いくらなんでも、こりゃないでしょう。得票率は自公合わせて半分にも満たない47%なのに、議席は90%超。東京の小選挙区570万票のうち、投票総数の半分以上は死に票で、その内訳はほぼ野党票といっていいわけです。

ちなみに公明党の9万票って少なすぎ…なのは当然で、協力体制のもと1選挙区だけ立てた候補者への得票がそのすべてだから。つまり東京小選挙区における公明党の死に票は、ゼロってことです。周到にプランを立てて、小選挙区制のうまみを利用しつくした、与党の高笑いが聞こえてくるようなデータです。

 

得票率なんて関係ない、各選挙区でトップさえ取れればOK。そのためには風を吹かせるか、吹いてる風を止めないことに成功すればいいわけです。つまり今回はおいしいネタの一本化と絶好のタイミングをつくるという戦略で、ものの見事に当たったということでしょう。

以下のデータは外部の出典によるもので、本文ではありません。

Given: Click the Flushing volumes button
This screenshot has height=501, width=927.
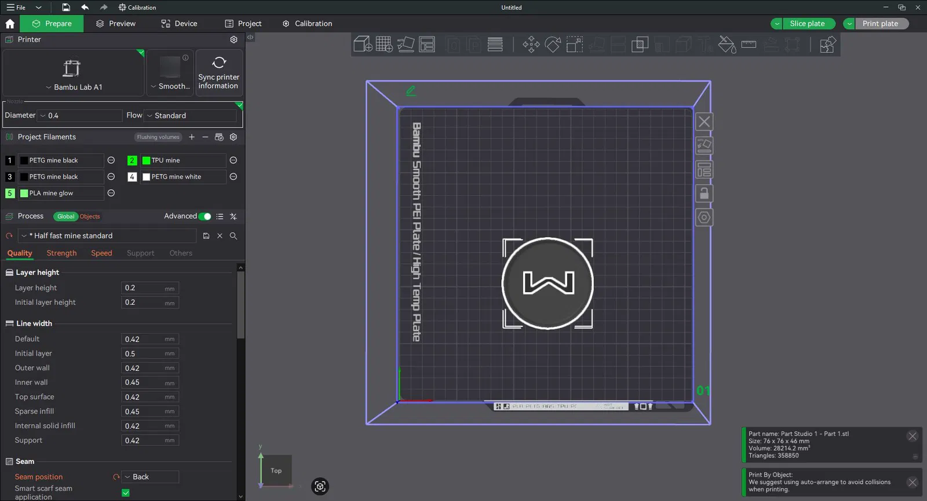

キャッチフレーズも確か、「景気回復、この道しか言わない。」だったし(あれ?違いました?)。
しかしよくよく考えてみれば民主党が政権を取ったときも、郵政選挙も、風が吹いていた(またはうまく吹かせた)というだけのことだった気がします。データは見てないけど。こんな制度、いいかげん見直さなきゃ国のためにならんでしょ、とデータを見てあらためて思いました。

 

さて商売柄、各党のWEBサイトもチェクしてみました(←遅い)。自民党だけは選挙向け特設サイトを立ち上げてました。

 


フラットデザインで、レスポンシブデザインでタブレットに対応。

 

しかもスマホには別テンプレートで対応しています。

どう見ても制作に1〜1.5ヶ月はかかる作り込み。やっぱりかなり前から解散は決めてて、周到に準備してたはずです。安倍総理…抜け目のない男。
他の党はもちろんそんなの間に合ってません。盟友の公明党も。※注)選挙後に閉鎖してたらごめんなさい

ただ公明党だけはレスポンシブで作られてました。若年層を取り込みたい野党こそ、スマホに対応したほうがいいと思うんですけどね。